I’m aware of the Peckham Hotel exhibition you mentioned by art collective psychoanalYSL, which pointed to the second of these issues. This show was a thinly-veiled satire on the implosion of a prominent London commercial gallery which has lost at least seven artists in the last few months. If half the clients had left a major advertising agency or half the bands had left a big record label, I’m sure it would be investigated by the trade/industry press. But why does this go without a single mention in the art press? Of course with this particular gallery there might be legal reasons why the rumours of hedonistic impropriety and unpaid artists can’t be reported as fact (and this should be investigated properly) but not even the names of the well-known artists who have recently left the gallery have been published anywhere – Steven Claydon, David Noonan, Michael Baur, Carter, Alastair Mackinven, Juliette Blightman and probably others.
This particular gallery has been quickly taking on new artists and there could be terrible consequences for these artists - like lambs to the slaughter - if they don’t know the potential trouble they’re getting into. So why doesn’t the art press investigate this? Looking at the link you posted, it seems the collective psychoanalYSL have also done shows about art's fetishisation of Jacques Ranciere and about the monetization of activism (in relation to the festival of protest surrounding Ai Wei Wei's detention). Much like the collective BANK used to do in the nineties, at least psychoanalYSL are playing their part in holding the art system to account through satire. But shouldn’t it be the art press doing this through proper journalism?
Permalink Reply by Bradley Manning on December 22, 2011 at 3:44 He who pays the piper usually chooses bland rubbish to keep everybody happy and make sure the rent is paid…
Several points spring to mind:
I agree with some of what you say, but not much, it was an observation in the 1990's that the only art critic with balls was Brian Sewell, sad but true. What about Ben Lewis in the noughties, he tried to be critical and got dumped from the Evening Standard (he now writes for Prospect, which hardly has a hard on for getting arsey with the art world).
You placed an ad for the ICA in your text… Would the ICA ever really host a critical discussion on anything?

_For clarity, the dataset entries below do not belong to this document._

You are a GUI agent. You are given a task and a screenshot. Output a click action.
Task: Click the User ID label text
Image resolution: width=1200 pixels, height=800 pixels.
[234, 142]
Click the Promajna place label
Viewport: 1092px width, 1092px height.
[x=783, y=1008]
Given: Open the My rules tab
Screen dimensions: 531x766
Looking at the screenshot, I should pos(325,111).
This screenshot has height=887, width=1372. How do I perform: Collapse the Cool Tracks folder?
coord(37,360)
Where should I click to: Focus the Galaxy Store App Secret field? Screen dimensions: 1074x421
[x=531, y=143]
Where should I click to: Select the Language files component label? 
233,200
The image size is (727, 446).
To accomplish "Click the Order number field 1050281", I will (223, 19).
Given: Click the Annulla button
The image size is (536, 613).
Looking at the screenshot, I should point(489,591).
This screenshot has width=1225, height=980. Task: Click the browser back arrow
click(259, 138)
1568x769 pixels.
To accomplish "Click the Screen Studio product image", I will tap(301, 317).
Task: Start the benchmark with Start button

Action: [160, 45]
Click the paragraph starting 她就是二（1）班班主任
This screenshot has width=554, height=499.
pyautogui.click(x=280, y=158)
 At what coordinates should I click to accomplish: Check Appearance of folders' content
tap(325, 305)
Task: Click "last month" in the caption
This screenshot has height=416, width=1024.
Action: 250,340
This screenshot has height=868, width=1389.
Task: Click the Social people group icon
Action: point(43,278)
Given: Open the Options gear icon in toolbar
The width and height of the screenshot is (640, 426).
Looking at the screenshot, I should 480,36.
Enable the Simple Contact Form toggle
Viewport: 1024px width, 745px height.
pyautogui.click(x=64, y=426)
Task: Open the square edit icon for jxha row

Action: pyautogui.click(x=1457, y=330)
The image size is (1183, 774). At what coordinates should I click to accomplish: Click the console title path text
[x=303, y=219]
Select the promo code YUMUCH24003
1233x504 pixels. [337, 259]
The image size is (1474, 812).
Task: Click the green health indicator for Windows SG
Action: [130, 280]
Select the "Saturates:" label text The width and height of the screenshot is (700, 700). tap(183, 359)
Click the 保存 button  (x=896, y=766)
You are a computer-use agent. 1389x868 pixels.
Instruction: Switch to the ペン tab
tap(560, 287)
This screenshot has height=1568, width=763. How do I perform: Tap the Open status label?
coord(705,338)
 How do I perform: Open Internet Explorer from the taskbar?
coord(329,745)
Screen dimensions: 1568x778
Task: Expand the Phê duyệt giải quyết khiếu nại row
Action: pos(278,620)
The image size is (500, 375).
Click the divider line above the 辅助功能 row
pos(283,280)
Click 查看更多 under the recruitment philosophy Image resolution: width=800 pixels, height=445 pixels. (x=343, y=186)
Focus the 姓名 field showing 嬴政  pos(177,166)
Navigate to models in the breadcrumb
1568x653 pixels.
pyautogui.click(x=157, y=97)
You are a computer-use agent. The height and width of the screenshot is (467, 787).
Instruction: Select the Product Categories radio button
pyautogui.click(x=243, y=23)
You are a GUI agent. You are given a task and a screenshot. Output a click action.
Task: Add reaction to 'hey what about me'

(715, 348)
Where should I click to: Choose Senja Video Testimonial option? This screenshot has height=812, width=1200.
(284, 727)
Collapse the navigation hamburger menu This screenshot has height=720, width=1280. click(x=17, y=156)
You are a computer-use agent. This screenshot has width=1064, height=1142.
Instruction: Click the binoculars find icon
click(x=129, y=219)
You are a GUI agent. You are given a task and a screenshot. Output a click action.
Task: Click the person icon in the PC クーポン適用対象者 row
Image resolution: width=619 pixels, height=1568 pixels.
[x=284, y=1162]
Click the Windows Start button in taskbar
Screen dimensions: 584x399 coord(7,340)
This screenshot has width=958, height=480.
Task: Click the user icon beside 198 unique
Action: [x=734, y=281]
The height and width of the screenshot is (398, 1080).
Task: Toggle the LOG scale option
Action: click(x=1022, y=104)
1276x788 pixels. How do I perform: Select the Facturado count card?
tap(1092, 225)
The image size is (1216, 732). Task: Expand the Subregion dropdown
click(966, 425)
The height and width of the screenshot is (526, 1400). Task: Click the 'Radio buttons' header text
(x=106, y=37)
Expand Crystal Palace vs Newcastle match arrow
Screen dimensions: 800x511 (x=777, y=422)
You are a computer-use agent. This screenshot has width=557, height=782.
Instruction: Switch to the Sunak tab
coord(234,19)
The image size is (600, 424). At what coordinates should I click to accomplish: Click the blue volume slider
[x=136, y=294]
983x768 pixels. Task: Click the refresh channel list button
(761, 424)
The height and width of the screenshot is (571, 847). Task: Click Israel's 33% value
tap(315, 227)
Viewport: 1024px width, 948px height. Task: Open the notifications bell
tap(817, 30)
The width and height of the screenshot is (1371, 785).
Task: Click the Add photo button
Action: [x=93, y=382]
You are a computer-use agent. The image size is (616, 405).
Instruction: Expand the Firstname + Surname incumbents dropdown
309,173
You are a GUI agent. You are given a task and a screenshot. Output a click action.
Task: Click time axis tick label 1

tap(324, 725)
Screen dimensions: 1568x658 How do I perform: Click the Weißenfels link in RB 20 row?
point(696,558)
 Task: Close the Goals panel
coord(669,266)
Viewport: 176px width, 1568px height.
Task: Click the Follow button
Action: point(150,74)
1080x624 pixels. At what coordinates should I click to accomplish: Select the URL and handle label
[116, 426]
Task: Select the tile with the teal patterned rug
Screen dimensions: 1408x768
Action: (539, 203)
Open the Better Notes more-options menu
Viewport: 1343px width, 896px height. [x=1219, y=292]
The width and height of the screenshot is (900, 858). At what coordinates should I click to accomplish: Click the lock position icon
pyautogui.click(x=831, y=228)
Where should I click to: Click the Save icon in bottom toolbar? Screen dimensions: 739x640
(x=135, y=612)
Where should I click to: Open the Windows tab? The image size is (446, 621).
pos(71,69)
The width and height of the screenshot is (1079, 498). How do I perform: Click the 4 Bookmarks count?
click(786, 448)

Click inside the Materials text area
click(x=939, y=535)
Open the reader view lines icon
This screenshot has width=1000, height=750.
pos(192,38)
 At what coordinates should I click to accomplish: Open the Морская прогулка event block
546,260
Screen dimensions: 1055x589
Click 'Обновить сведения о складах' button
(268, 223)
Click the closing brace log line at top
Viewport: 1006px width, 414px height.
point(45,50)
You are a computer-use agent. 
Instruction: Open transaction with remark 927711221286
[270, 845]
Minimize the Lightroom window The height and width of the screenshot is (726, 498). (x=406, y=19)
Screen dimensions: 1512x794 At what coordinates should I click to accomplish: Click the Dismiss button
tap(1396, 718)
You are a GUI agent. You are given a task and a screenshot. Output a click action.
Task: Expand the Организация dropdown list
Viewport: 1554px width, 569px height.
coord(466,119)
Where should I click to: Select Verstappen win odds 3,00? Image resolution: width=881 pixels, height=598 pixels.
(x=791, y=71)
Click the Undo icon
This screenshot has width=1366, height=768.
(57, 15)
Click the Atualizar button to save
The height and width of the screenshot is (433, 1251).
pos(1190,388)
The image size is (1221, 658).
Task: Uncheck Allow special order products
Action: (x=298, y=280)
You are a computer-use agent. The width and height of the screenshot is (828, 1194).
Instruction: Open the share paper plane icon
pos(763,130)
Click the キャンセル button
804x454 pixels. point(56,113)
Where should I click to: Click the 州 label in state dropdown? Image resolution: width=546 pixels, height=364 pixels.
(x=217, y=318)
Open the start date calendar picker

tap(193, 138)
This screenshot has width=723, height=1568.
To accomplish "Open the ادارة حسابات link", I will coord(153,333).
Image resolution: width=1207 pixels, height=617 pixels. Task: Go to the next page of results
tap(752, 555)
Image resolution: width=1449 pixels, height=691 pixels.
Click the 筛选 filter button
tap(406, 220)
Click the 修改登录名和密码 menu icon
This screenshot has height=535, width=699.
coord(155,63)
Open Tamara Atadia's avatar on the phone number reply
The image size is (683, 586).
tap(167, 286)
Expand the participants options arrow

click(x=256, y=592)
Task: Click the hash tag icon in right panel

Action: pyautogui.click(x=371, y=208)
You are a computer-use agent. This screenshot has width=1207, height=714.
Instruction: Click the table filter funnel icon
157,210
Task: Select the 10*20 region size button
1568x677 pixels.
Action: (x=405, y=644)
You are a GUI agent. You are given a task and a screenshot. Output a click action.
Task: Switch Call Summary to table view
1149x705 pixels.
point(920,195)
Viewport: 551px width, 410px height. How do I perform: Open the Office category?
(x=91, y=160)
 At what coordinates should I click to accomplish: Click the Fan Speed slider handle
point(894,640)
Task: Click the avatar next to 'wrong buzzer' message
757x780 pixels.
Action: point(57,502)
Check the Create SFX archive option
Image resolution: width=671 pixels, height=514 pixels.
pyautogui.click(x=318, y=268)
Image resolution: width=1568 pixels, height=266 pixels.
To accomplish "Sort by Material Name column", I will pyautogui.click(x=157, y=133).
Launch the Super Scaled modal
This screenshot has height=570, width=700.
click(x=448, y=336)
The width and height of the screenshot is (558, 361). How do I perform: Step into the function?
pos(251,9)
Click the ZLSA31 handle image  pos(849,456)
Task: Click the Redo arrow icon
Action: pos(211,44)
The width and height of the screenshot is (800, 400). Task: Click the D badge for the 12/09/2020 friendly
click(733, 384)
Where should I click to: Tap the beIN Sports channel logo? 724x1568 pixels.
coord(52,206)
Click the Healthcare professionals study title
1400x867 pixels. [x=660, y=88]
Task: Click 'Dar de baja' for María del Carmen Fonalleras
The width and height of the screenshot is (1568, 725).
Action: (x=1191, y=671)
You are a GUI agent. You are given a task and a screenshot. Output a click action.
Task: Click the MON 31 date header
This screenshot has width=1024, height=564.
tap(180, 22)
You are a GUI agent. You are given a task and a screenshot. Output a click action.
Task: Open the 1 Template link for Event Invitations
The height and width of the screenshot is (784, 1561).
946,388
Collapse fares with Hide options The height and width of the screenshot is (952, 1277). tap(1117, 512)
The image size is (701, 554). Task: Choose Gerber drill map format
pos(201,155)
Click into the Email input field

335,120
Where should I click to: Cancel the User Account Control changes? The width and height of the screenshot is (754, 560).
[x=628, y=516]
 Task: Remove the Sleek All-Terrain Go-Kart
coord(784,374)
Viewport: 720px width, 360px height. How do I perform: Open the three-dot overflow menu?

I mean if they step out of line they will have to say sorry to the ACE (which BTW sucks massive balls). Here the problem is a lack of public money in art, or rather there is NO way for central government money to be spent in London on art via the elected mayor, it all comes from central government, unlike the 80's and the GLC which had a massive arts budget for diverse projects and sometimes (OMG) critical left-wing groups got the dosh.
Our culture is moving more and more into the private sector. The private sector hates criticism like it's AIDS
Proper journalism isn't even been practiced by the broad-sheets anymore, it's too expensive let alone the gutter press (art world mags) The 2 recent big 'investigative' stories were the NoW phone taps and the MP's nicking public money, both were down to information received as the boys in blue say. The last big investigative set-up was the Sunday Times Insight team (this was broken up saving News Corp nearly half a million quid), but these teams are very expensive to run, and nobody does it anymore. Even TV journalism resort to asking the public to email in with 'your stories,' because margins are too tight to pay people decent money for 'proper' journalism. Let alone the art press. Are you seriously asking Bickers/Higgie/Fox to set up teams of private detectives to spy on mentally ill gallerists? Or to send, say, Peter Suchin down to Bethnal Green to ask some difficult questions? I would seriously love to read that copy…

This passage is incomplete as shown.